Within a decade, Joseph's curry powder was known throughout the colony and his produce was winning awards: he received a medal for his spice mix at the 1866 Inter-Colonial Exhibition in Melbourne and an honourable mention for his spicy sauce at the 1879 Sydney International Exhibition.

In 1915, after both Joseph and Annie had died, the couple's sixth daughter Louisa and her husband Horace Watson took over the family's curry-powder business. Horace was reported to be a colourful character, and daringly transformed land at the foothills of Mount Wellington, overlooking Hobart, into a large advertising sign: using heavy stones painted white, he formed the words 'Keen's Curry' in letters 15 metres high. Public uproar resulted, but Horace won the right to use the land as an advertising sign.

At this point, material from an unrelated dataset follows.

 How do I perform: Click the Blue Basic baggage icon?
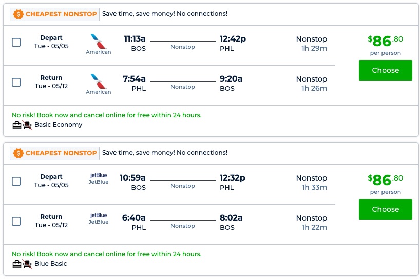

In a university prank in 1926, the letters briefly read 'Hell's Curse', and students altered it again in 1962 to promote a theatre production. In 1994 the landmark read 'No Cable Car' as a protest against a proposed development. However the sign has been restored after every change.

While well known in Tasmania, Keen's Curry Powder began to receive national attention in 1954 when the formula and rights were sold to Reckitt & Colman Australia Ltd (currently, Reckitt Benckiser (Australia) Pty Limited) – more than a century after Joseph set sail from England.

Reckitt & Colman Australia had long been the manufacturers of a different product – Keen's Mustard.

In 1998, both the Keen's Mustard and Curry brands were acquired by McCormick Foods Australia Pty Ltd.